## DATA SECTION
━━━━━━━━━━━━━━━━━━━━

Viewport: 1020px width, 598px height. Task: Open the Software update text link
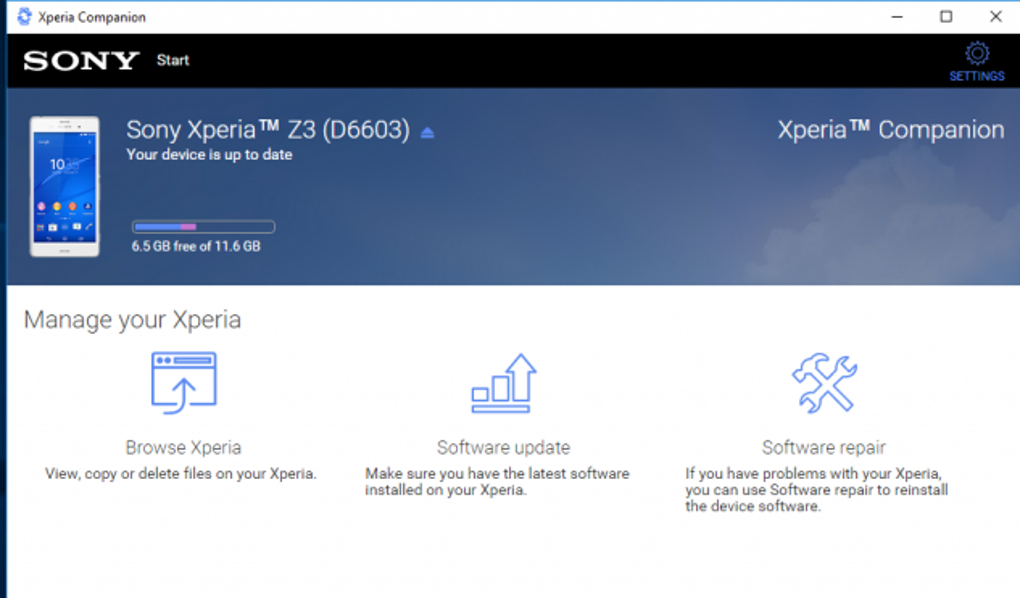(503, 448)
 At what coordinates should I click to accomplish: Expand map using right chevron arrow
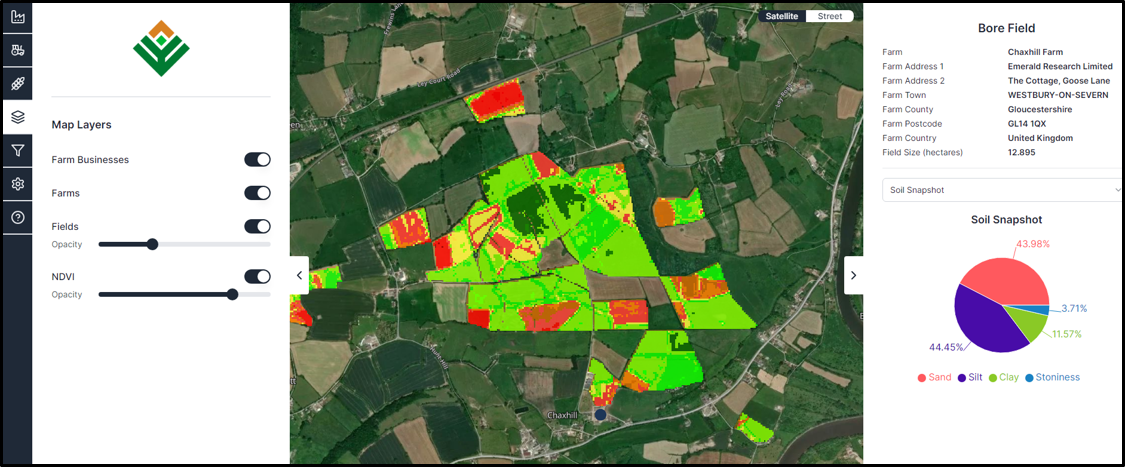point(853,275)
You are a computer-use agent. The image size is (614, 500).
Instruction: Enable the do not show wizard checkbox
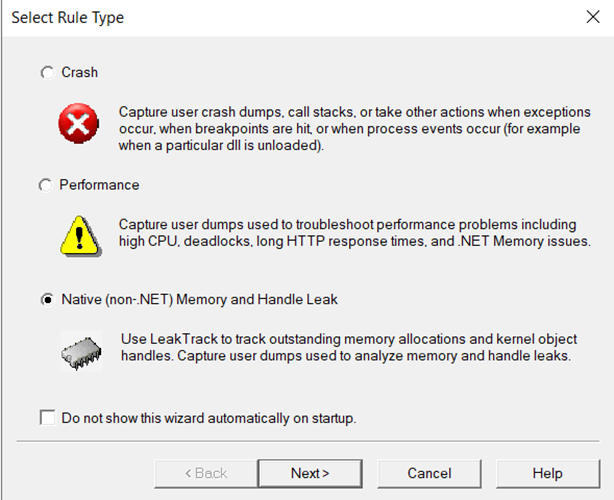click(48, 418)
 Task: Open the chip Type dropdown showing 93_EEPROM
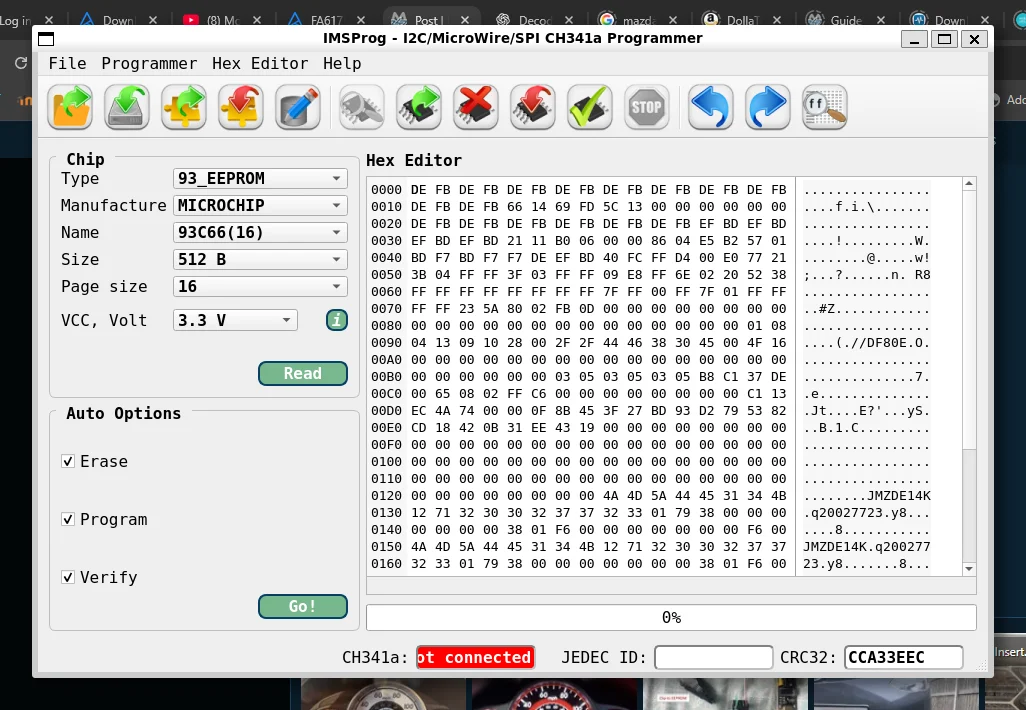pos(260,179)
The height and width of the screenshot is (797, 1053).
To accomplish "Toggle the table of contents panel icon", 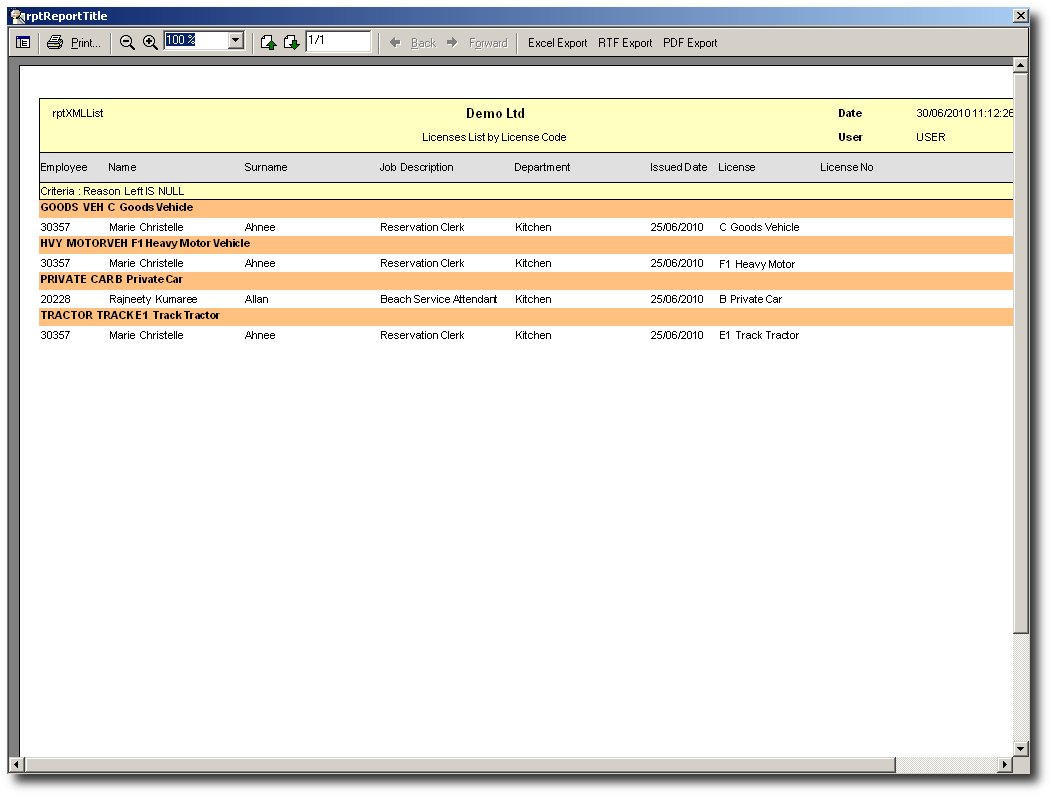I will 23,43.
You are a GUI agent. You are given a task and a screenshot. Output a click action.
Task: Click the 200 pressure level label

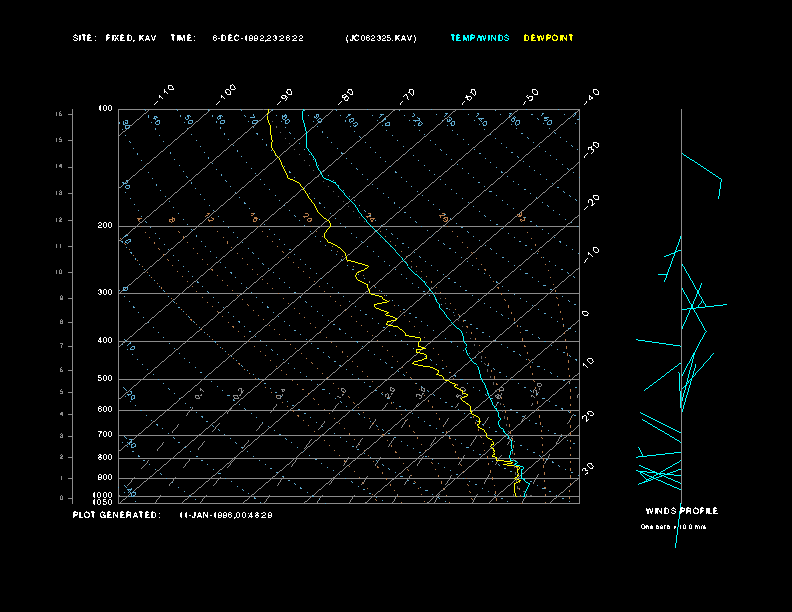[x=105, y=226]
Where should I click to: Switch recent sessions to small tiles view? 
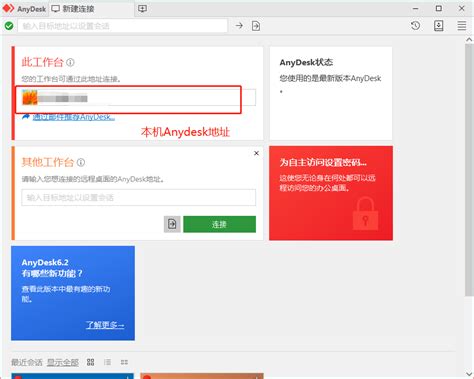point(124,362)

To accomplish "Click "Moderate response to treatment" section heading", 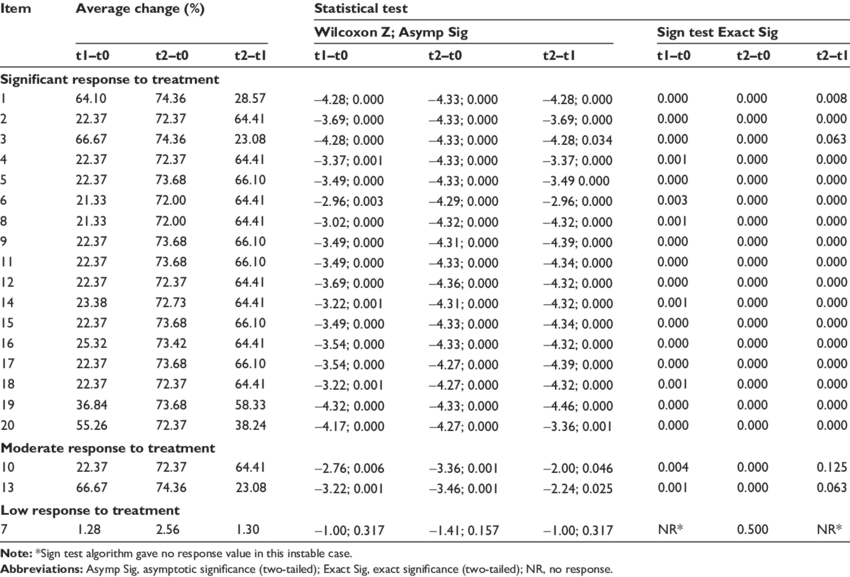I will (104, 445).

━━━━━━━━━━━━━━━━━━━━

## WORK ITEM
Only the lines from the first line of the entries through the line containing "You are a computer-use" should be output, exactly as they are, without pictures.

## TASK RESULT
Viewport: 1020px width, 598px height. Task: Open the Software update text link
(503, 448)
 At what coordinates should I click to accomplish: Expand map using right chevron arrow
point(853,275)
You are a computer-use agent. The image size is (614, 500).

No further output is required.